> _Passage to read_:
•••••

Question: Why you choose Jesse Eisenberg for Café Society?

Answer:  If this was years ago, I would have played this part in the movie that Jesse is playing. I would have played it much more narrow myself, because I’m a comedian, not an actor. I would have given it one dimension. Jesse is a fine actor and gave it much more complexity. 

 Q; Café Society” is at its heart a love story about the secretary torn between two men.

A: Yes. I have always thought of myself as a romantic. This is not necessarily shared by the women in my life. They think I romanticize New York City, that I romanticize the past, that I romanticize love relationships and I probably do. It probably is foolish. 

Q: Would you ever tell the story of a young man falling in love with an older woman.

A: I wouldn’t hesitate to do that if I had a good idea for a story, not a commonly seen thing. I don’t have a lot of experience to draw on for material. But when I was 30 years old, I had a big crush on a 50-year-old woman who was great looking and powerful, but she was married and wouldn’t go near me with a 10-foot-pole. 

Q: Are you planning on keep working as intense as you do

A:  I’m 80. I can’t believe it. I’m so youthful, agile, nimble, spry, mentally alert, that it’s astonishing. I eat well. I exercise. I don’t feel old. I feel youthful. I’m sure one day I’ll wake up in the morning and I’ll have a stroke and be one of those people you see in the wheelchair. 

Q: You have been in Spain many times; you even shoot a movie in Barcelona. Which city is your favorite

A: I love the north of Spain. Oviedo is my favorite, is a delicious, exotic, beautiful, clean, pleasant, tranquil and pedestrianized city. It is as if it did not belong to this world, as if it did not exist. Oviedo is like a fairy-tale.

 

Q: Any favorite author from Spain?

A: I would lie if I didn’t mention Garcia Lorca.  

Q: Did you learn Spanish when you were working there?

A: No. I let Javier and Penelope to translate for me. I do speak some French, not Spanish. 

Q:  How open are you to actors giving you suggestions?

A:  I’m very open to it because the actors have instincts that are-- you know, when you write the script, you’re home in the room by yourself and you’re writing and there’s no connection with the real performing world.  So you get a lot of things wrong and make a lot of mistakes and make a lot of bad choices and when the actors get the material and they actually got to get out and say the lines and act it out and do it, their instincts come into play and they’re all gifted people and they say, “I don’t want to be called this and I don’t want to say this and I would rather say this,” and 99% of the time, they’re right because they feel it more than I felt it when I was home alone writing it.  So I’m very dependent on actors contributing.

•••••

> _Data shown_:
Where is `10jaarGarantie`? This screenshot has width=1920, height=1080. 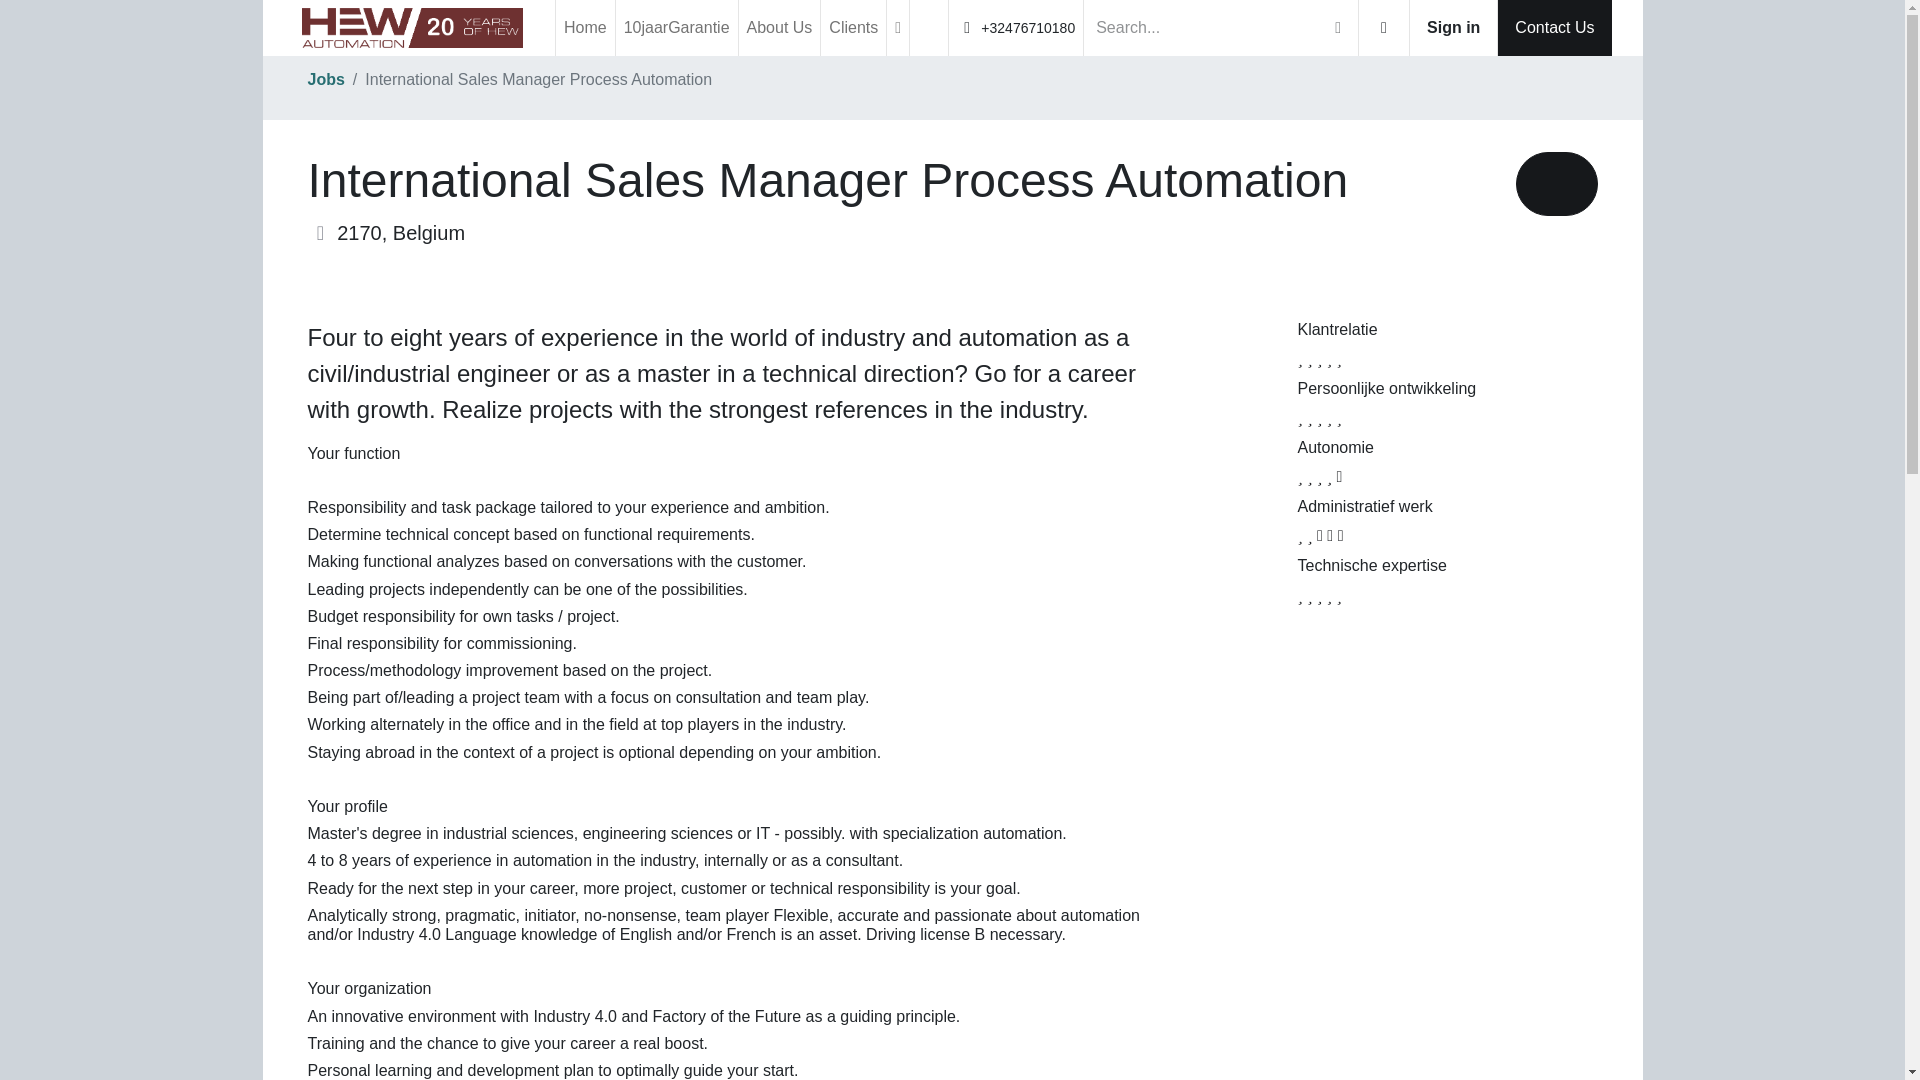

•••••

> _Work to complete_:
a – In the interview, which Spanish city does the speaker name as a favorite and compare to a fairy-tale?
b – According to the interview, what do the women in the speaker's life think the speaker romanticizes? List every item.
Answer using only the interview.

> _Answers given_:
a – Oviedo

b – New York City, the past, and love relationships